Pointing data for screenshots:
-- START --
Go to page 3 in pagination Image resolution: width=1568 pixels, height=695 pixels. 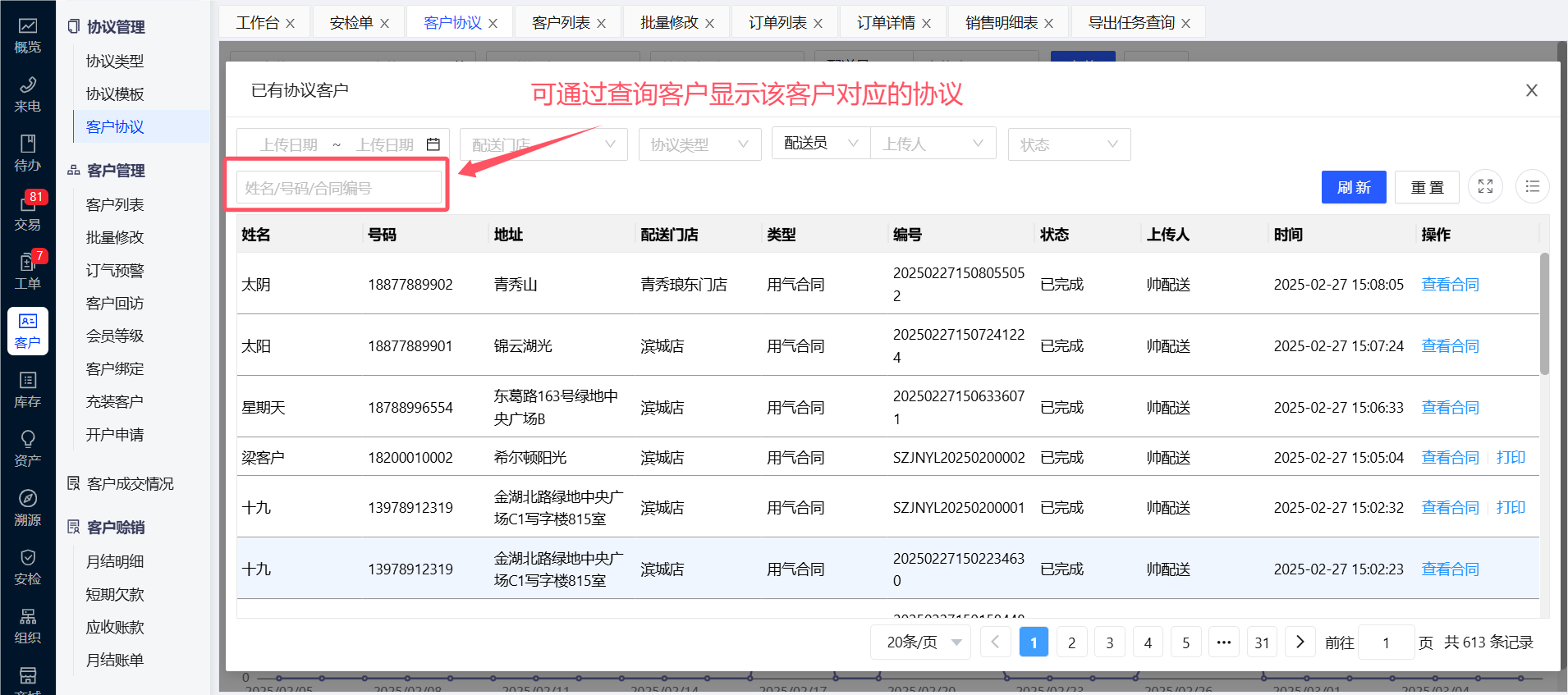(1109, 642)
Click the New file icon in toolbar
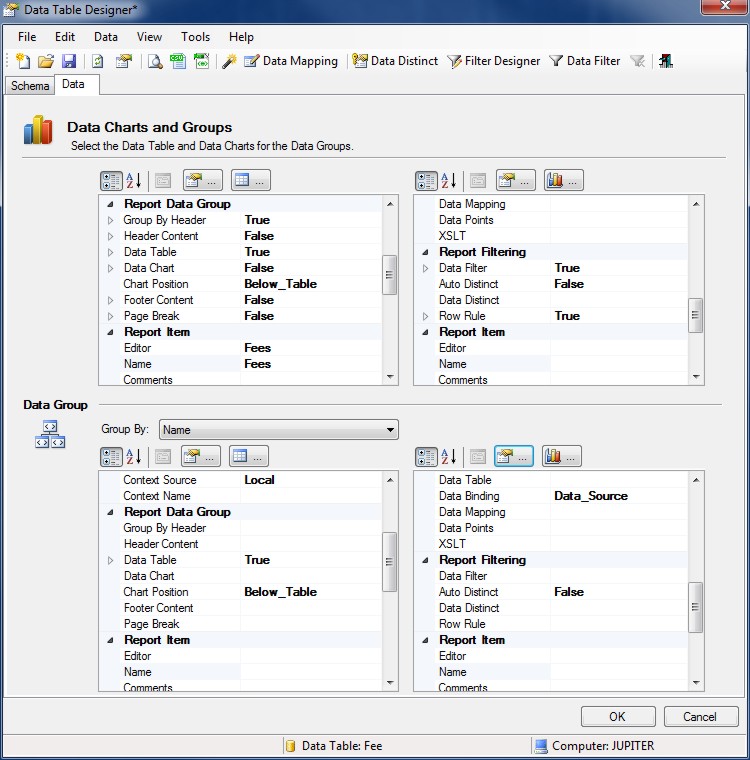Image resolution: width=750 pixels, height=760 pixels. click(23, 61)
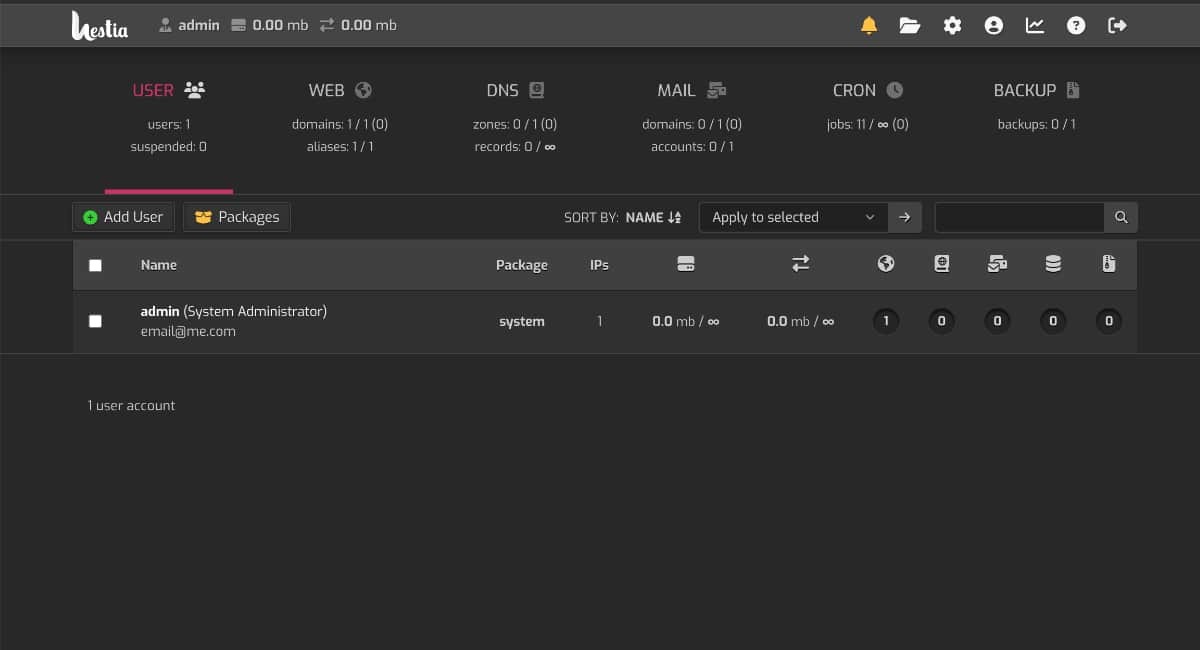Open the Packages button
Screen dimensions: 1200x650
point(237,217)
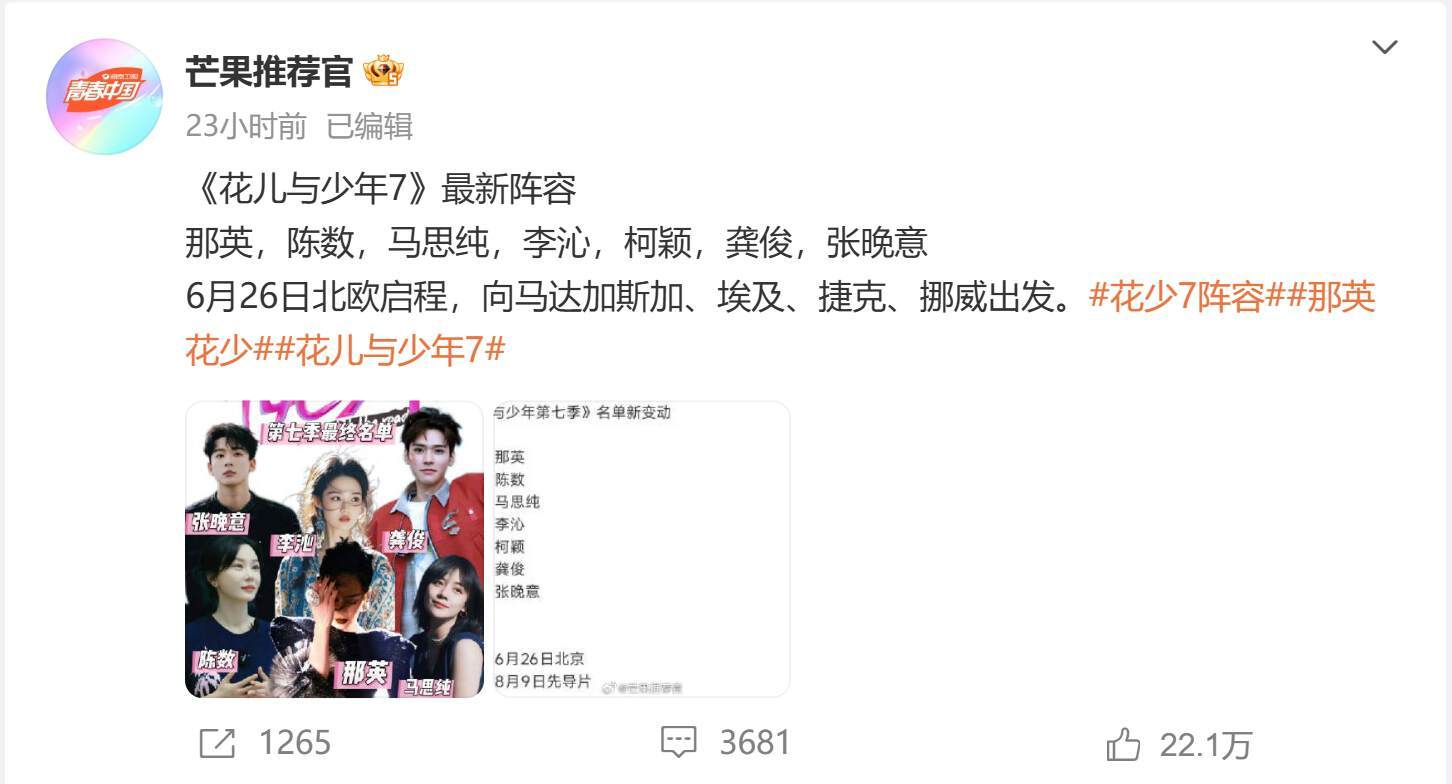The image size is (1452, 784).
Task: Click the 23小时前 timestamp
Action: [246, 126]
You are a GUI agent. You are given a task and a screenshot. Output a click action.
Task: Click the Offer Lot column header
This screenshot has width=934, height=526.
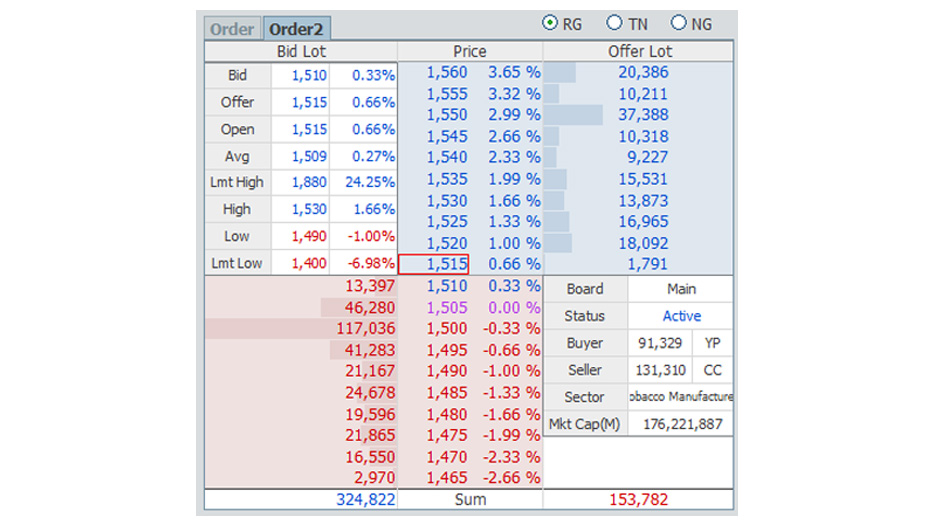coord(640,51)
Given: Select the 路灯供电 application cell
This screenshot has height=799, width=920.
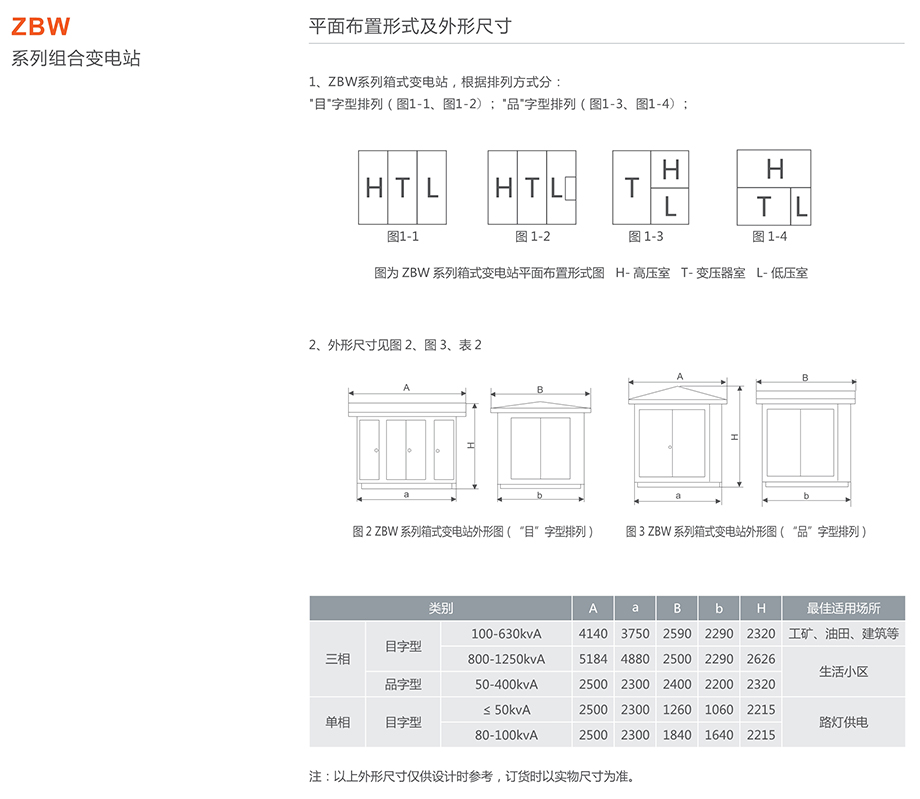Looking at the screenshot, I should 843,722.
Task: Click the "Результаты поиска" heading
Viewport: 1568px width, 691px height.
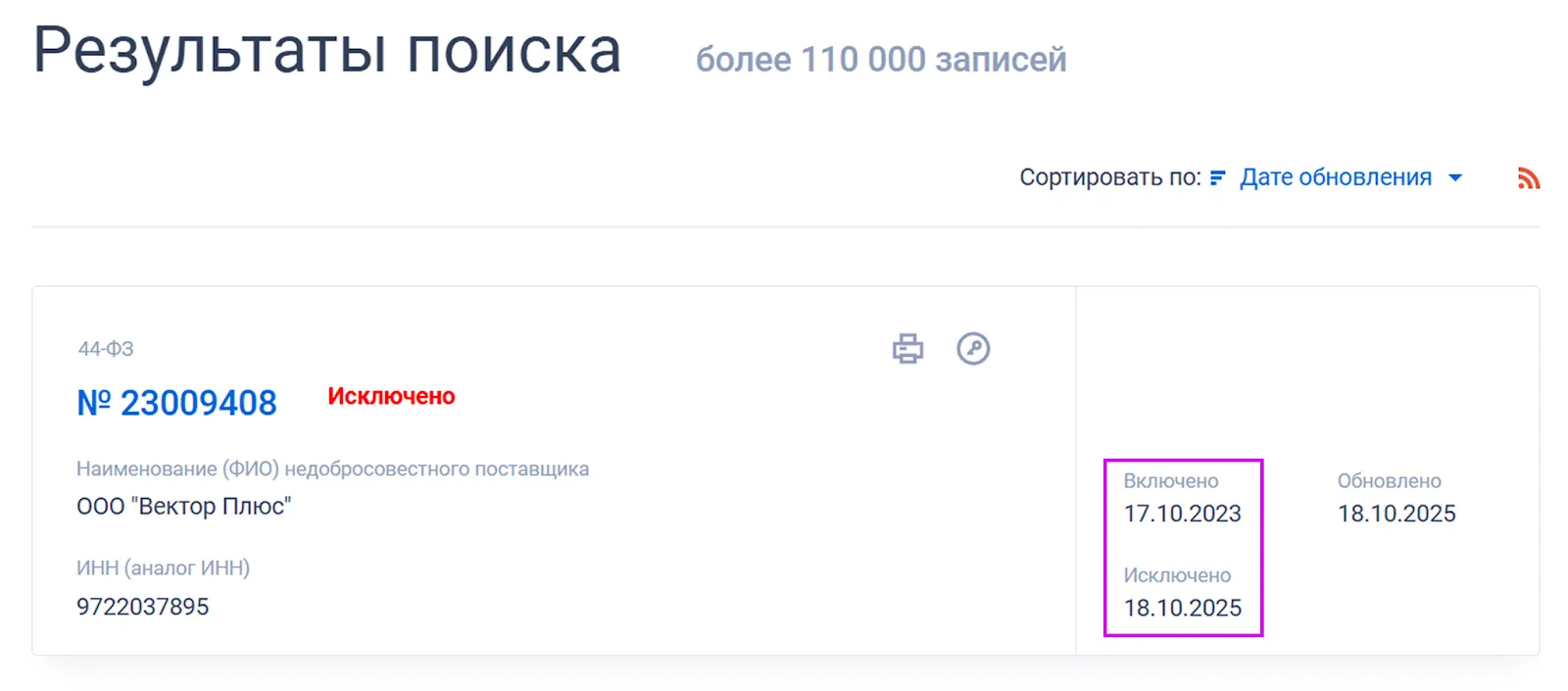Action: (327, 51)
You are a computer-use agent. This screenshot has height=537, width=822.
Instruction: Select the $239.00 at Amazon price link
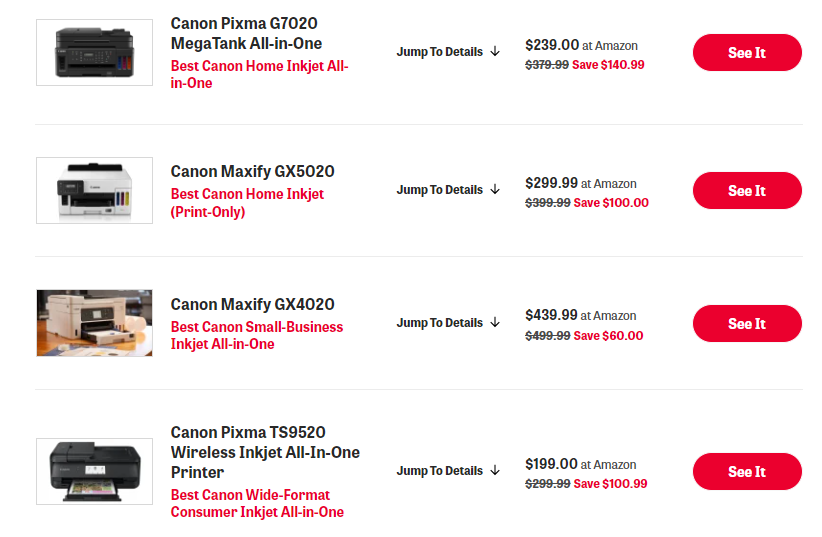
-- END --
To be done
Return, unchanged, the lines above from the one containing "You are a computer-use" through the last of them, leaving out any pictures.

Completed exercise
You are a computer-use agent. This screenshot has height=537, width=822.
Instruction: Select the $239.00 at Amazon price link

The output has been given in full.